____ GIVEN DATA

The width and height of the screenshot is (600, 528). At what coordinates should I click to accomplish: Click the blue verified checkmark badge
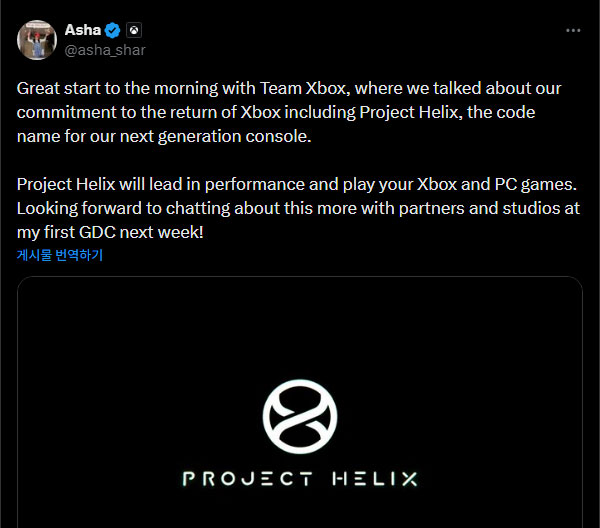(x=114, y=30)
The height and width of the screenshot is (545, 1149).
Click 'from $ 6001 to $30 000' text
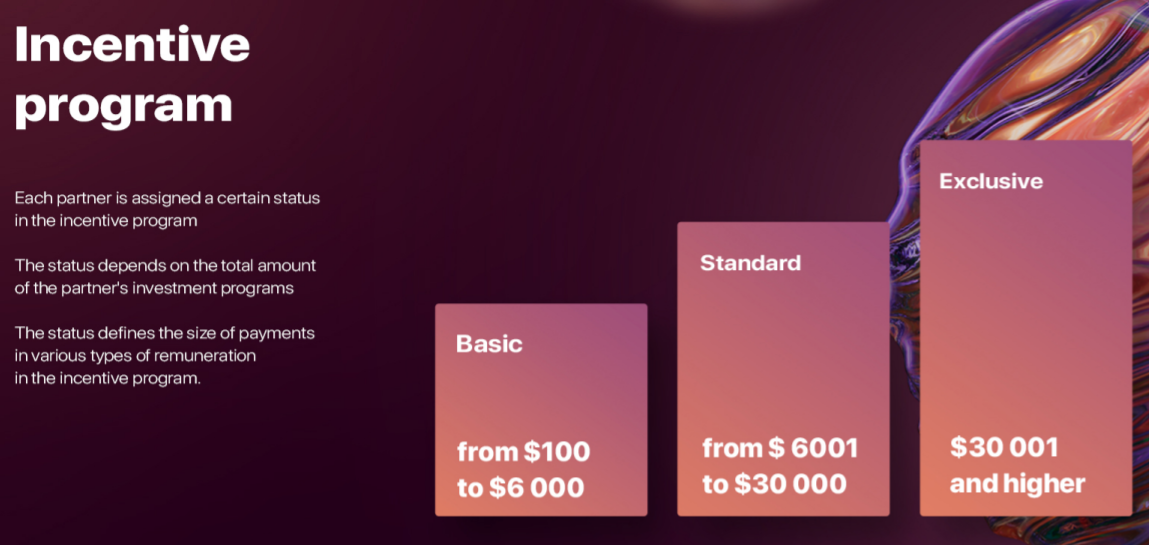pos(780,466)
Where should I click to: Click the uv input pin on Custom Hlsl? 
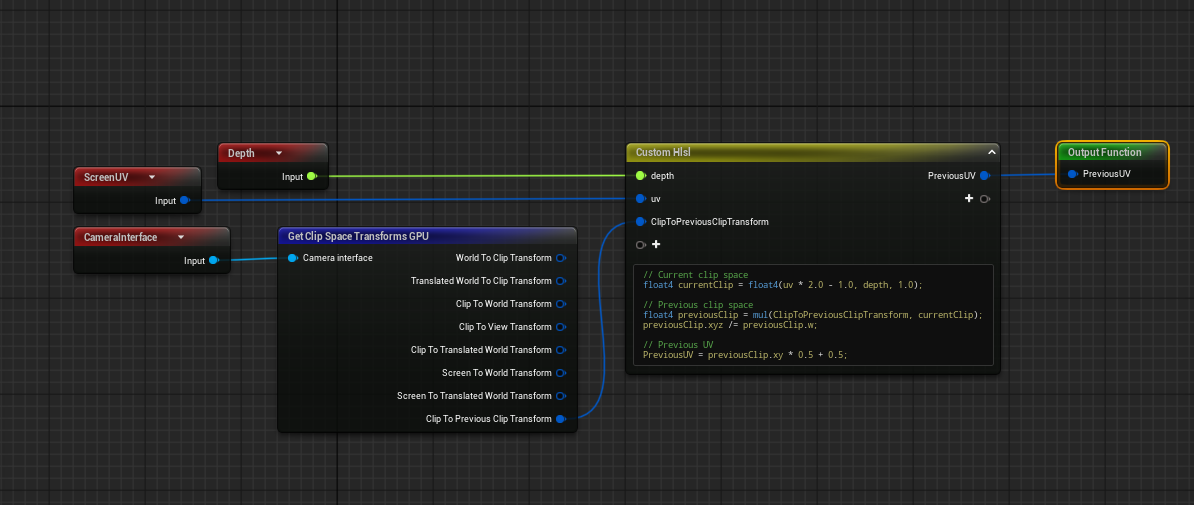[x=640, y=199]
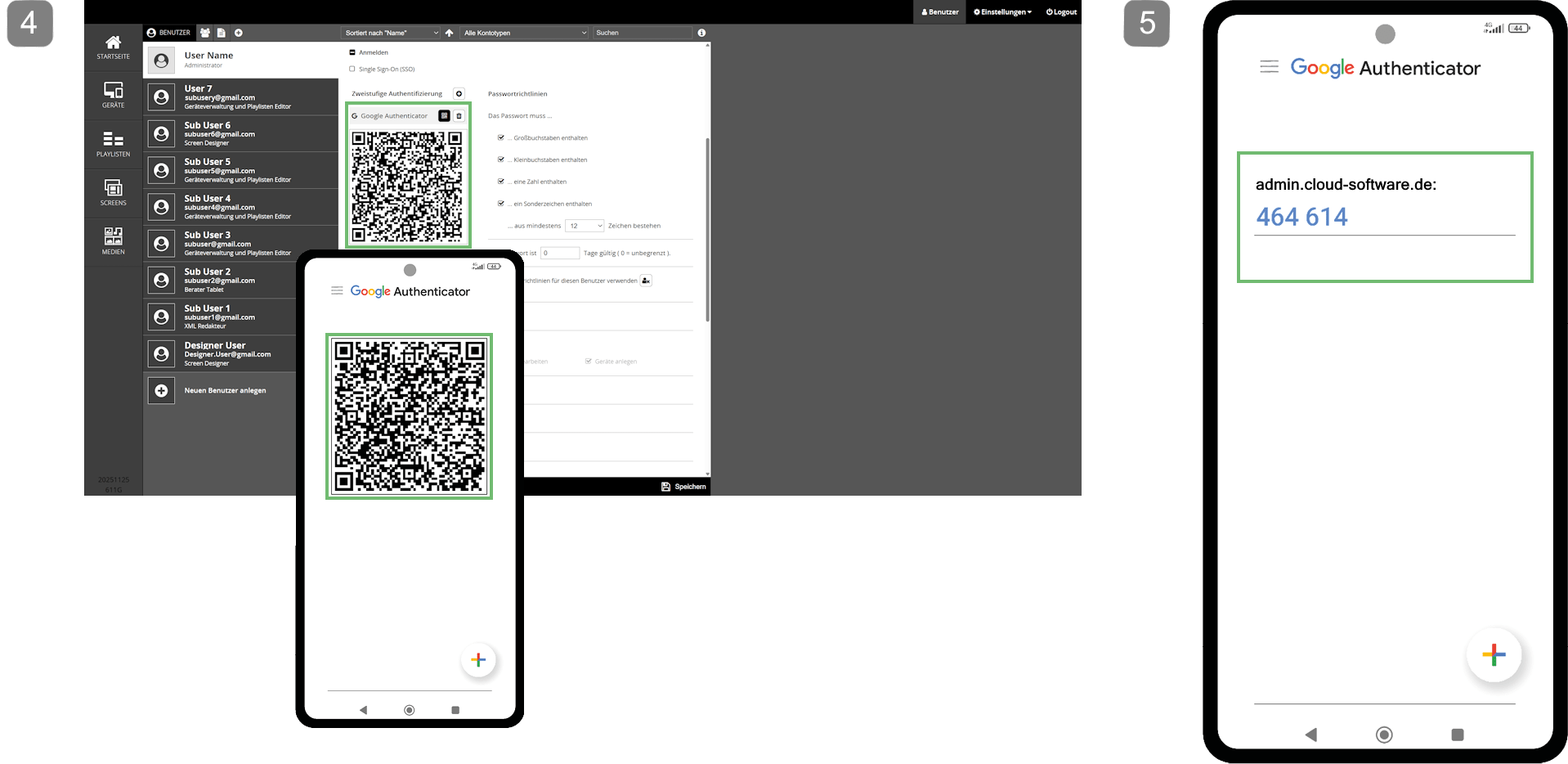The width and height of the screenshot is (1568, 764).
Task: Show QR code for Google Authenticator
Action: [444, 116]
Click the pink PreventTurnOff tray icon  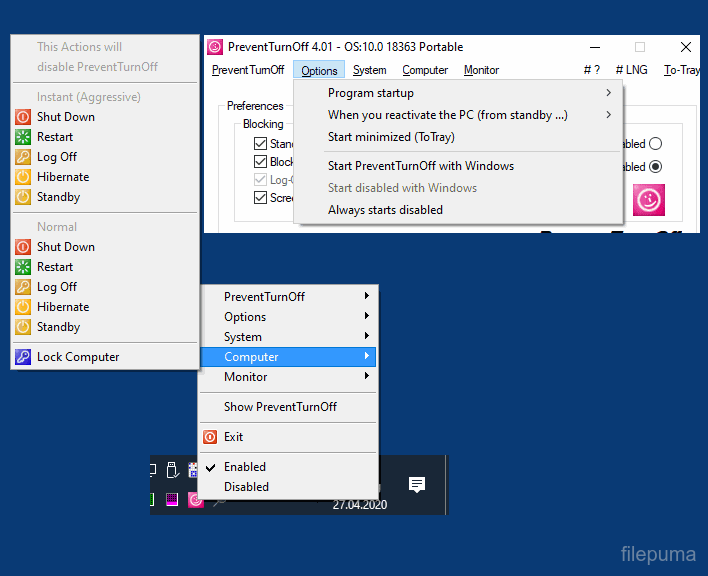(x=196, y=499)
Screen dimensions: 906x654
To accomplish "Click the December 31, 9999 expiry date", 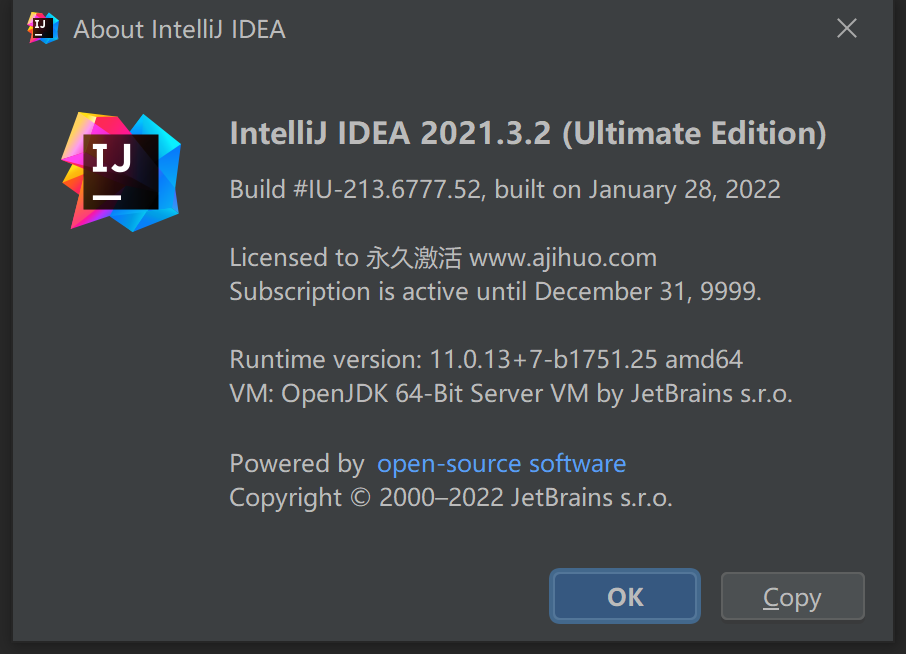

________

→ WORK TASK
Take the line containing "Screen dimensions: 906x654" and every line after it up to the end of the data, and write them out exactly, without the pictures.

→ ANSWER BOX
Screen dimensions: 906x654
To accomplish "Click the December 31, 9999 expiry date", 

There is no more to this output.